** Opening EXERCISE MATERIAL block **

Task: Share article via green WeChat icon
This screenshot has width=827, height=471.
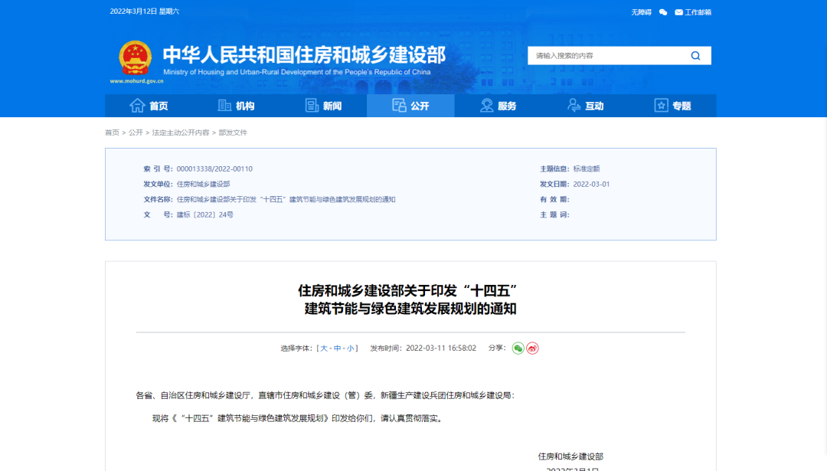Action: 518,348
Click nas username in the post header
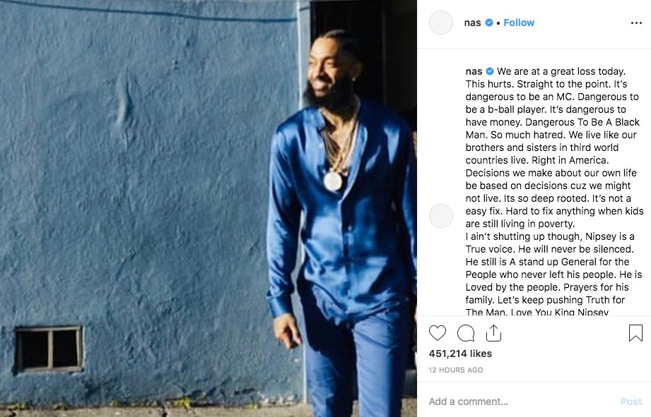The image size is (651, 417). (x=472, y=23)
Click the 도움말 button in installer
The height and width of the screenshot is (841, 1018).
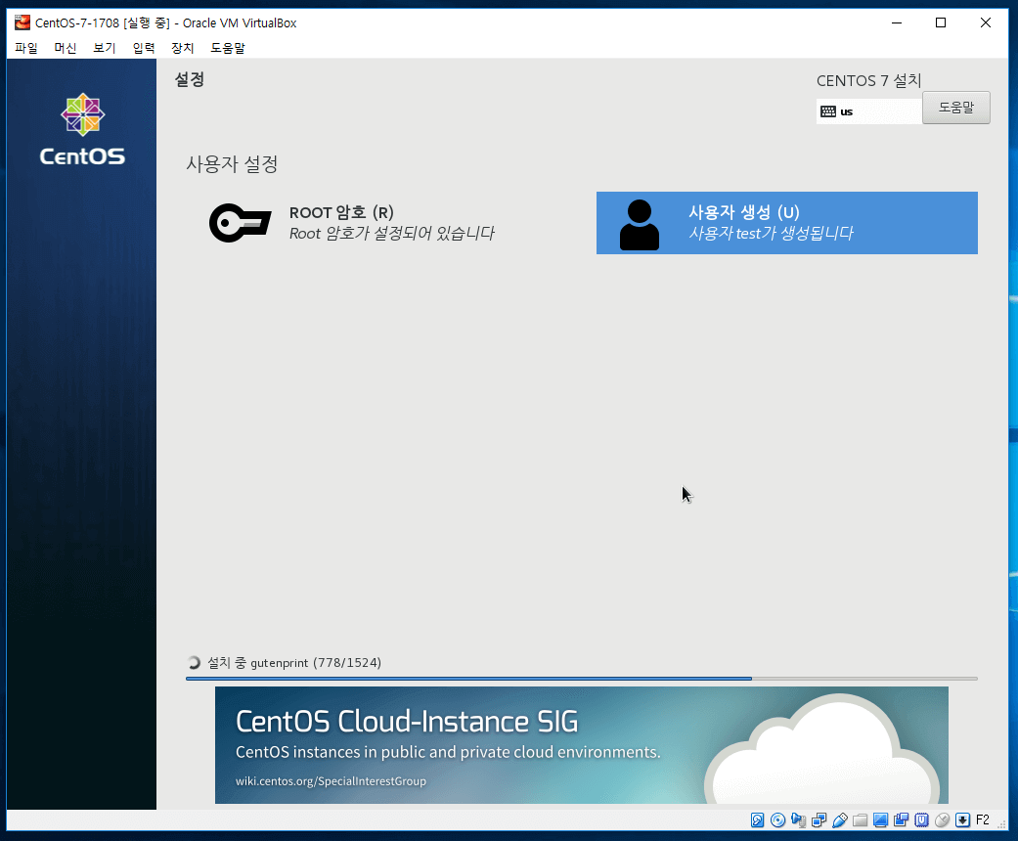pyautogui.click(x=955, y=108)
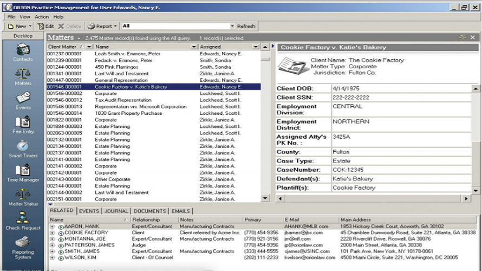Click the details horizontal scrollbar right arrow
This screenshot has width=482, height=271.
coord(466,199)
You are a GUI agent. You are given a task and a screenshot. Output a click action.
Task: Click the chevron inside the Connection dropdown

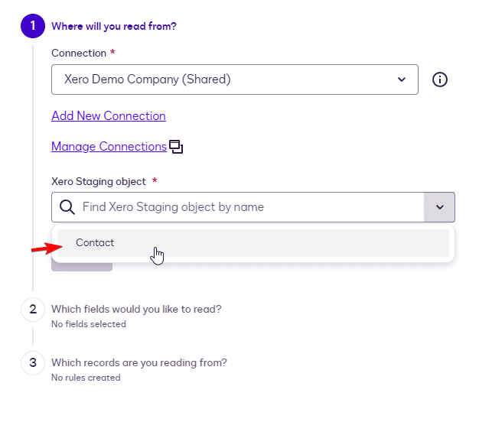tap(402, 80)
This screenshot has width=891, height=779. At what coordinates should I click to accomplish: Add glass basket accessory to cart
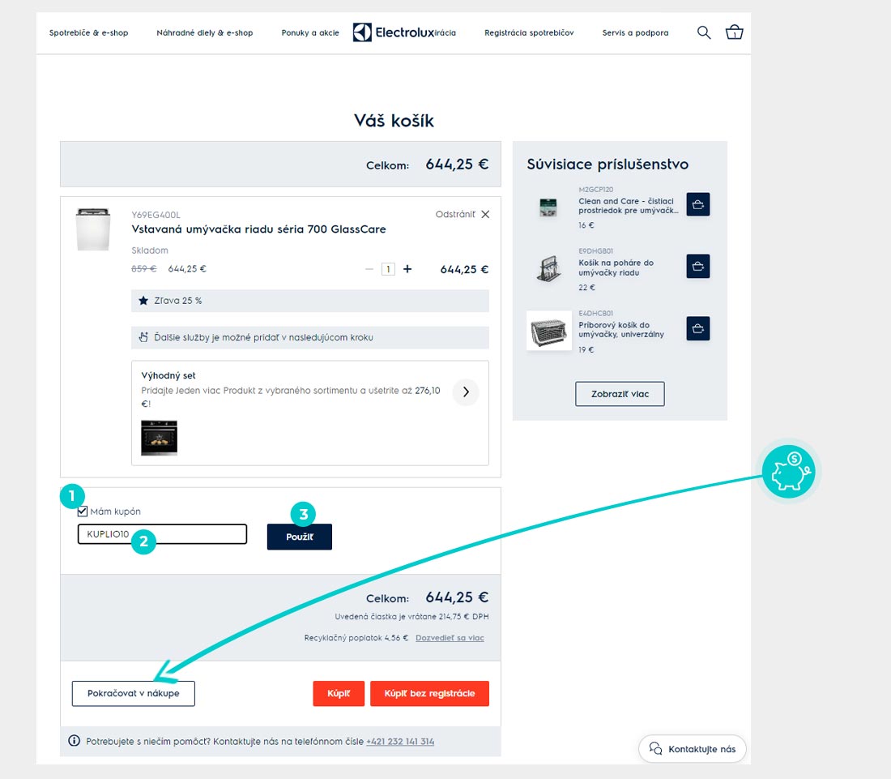(x=697, y=266)
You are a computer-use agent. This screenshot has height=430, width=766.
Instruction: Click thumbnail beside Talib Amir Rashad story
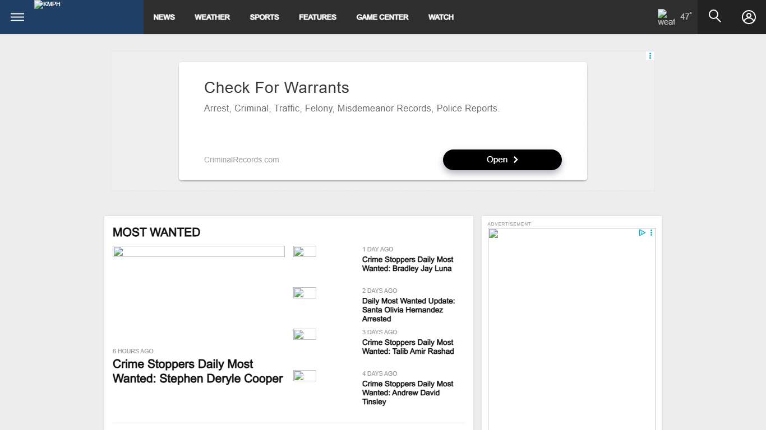click(x=304, y=334)
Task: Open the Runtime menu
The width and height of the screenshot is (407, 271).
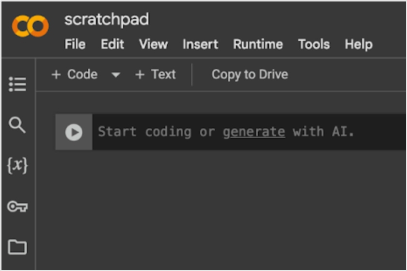Action: [258, 44]
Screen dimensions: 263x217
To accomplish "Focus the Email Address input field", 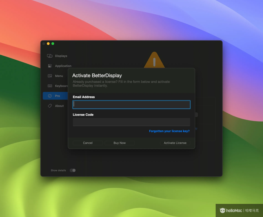I will pyautogui.click(x=132, y=104).
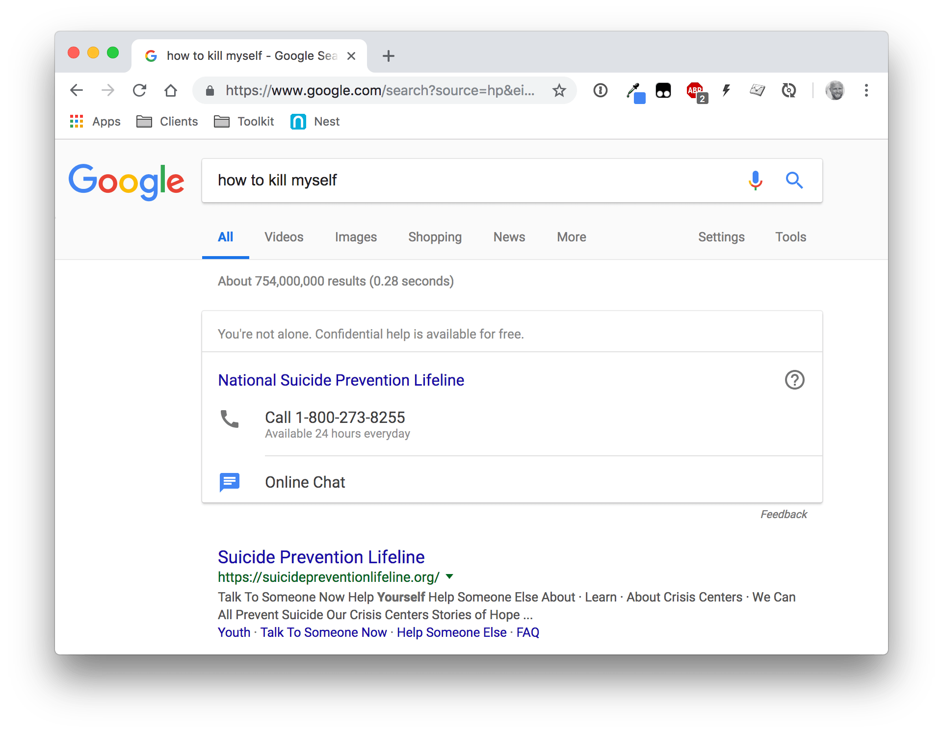Bookmark this page with the star icon

point(559,91)
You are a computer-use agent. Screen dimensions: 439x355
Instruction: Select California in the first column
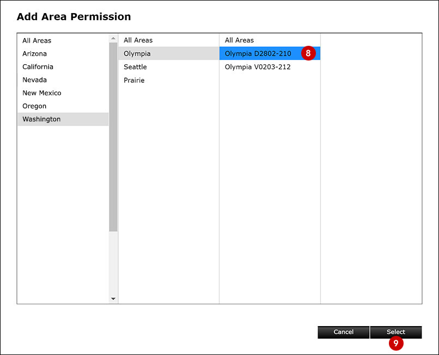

** Closing EXERCISE MATERIAL block **

INSTRUCTIONS TO FOLLOW ▸
Look above for the line with "Instruction: Click thumbnail" and the line with "Screen dimensions: 263x217"; set down those two lines and all lines between them exactly, without pictures and without anything else.

WRITTEN SOLUTION ▸
Instruction: Click thumbnail beside Talib Amir Rashad story
click(x=304, y=334)
Task: Open the Runtime menu
The width and height of the screenshot is (407, 271).
Action: [258, 44]
Screen dimensions: 263x217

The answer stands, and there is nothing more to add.